▸ THE TASKS
A - List every distinct username that heads a post in the fish tank forum thread, each name once.
B - Pick up the fish tank forum thread after its final line and write what comes next.

# Drool!! One can but dream



## Alastair (9 Dec 2011)

The possibilities...........

http://www.ebay.co.uk/itm/fishtank-6ft- ... _500wt_922

If only I had room


----------



## danmil3s (9 Dec 2011)

thats been for sale before. guess most people don't have room.


----------



## Tim Harrison (9 Dec 2011)

I've been looking for one of those for ages. I think I'll buy it! The goldfish will really love it.


----------



## MrLarner (9 Dec 2011)

I got a few of the same tank in my bathroom, this its 6 of them i have   
i bloody wish   
imagine the possibilities you have with scaping a tank that size.
and imagine the time it'll take you it plant it or water change


----------



## Morgan Freeman (9 Dec 2011)

400 Cardinals


----------



## Tim Harrison (9 Dec 2011)

Na...bit 'n' bob


----------



## danmil3s (9 Dec 2011)

4 feet front to back, you'd never reach the back.


----------



## Alastair (9 Dec 2011)

400 cardinals easily, imagine the cost of planting the thing. Wow


----------



## spyder (9 Dec 2011)

Strap an outboard motor on one side, that would sort out flow.


----------



## Ian Holdich (9 Dec 2011)

▸ MATERIAL SHOWN
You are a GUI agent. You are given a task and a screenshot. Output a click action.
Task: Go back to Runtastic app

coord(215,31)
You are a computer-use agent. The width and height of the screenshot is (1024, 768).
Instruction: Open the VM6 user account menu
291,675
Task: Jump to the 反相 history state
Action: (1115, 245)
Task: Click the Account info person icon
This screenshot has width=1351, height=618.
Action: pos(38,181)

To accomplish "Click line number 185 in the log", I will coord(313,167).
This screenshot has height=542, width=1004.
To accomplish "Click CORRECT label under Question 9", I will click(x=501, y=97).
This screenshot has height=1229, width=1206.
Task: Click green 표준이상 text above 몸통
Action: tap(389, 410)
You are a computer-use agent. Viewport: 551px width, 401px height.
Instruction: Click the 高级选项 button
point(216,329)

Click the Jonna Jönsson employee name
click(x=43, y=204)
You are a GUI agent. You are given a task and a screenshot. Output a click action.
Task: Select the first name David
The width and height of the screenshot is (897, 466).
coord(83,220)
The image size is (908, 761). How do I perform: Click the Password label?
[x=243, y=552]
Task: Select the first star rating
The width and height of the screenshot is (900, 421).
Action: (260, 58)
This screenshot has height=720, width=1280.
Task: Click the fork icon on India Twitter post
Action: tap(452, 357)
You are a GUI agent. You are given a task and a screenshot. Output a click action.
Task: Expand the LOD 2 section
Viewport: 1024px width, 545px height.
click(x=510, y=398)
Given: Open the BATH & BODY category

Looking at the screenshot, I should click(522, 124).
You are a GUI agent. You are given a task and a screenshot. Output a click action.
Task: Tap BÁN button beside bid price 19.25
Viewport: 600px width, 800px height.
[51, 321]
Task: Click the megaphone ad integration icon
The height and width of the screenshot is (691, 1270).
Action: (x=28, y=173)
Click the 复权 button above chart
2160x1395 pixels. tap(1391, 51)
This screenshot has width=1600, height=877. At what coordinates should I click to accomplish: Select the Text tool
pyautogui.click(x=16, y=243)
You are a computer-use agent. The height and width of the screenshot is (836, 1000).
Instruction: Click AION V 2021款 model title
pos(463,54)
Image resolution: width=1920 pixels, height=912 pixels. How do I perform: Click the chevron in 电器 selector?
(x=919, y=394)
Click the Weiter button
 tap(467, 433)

▸ ANSWERS PER TASK
A -
Alastair
danmil3s
Tim Harrison
MrLarner
Morgan Freeman
spyder
Ian Holdich

B -
get that fat kid out of it now.


----------



## Quetzalcoatl (9 Dec 2011)

How many pots of HC to carpet that? Answers on a postcard please!


----------



## Alastair (9 Dec 2011)

150 I reckon lol. What would be even harder to guess would be how many hours it would take planting the HC ha ha


----------



## Morgan Freeman (9 Dec 2011)

ianho said:
			
		

> get that fat kid out of it now.



LOL! I shouldn't laugh but I did.


----------



## Quetzalcoatl (9 Dec 2011)

Is that a conservative "Estimate" or your best "Guesstimate" surely there must be a online calculator for this, there seems to be for everything else? I am intrigued as to how many pots you`d actually need??  
Honestly though now, would you have the patience to split that many pots, and plant that many individual plants. Despite our love of the hobby, how much is too much. What would be your breaking point?


----------



## Alastair (9 Dec 2011)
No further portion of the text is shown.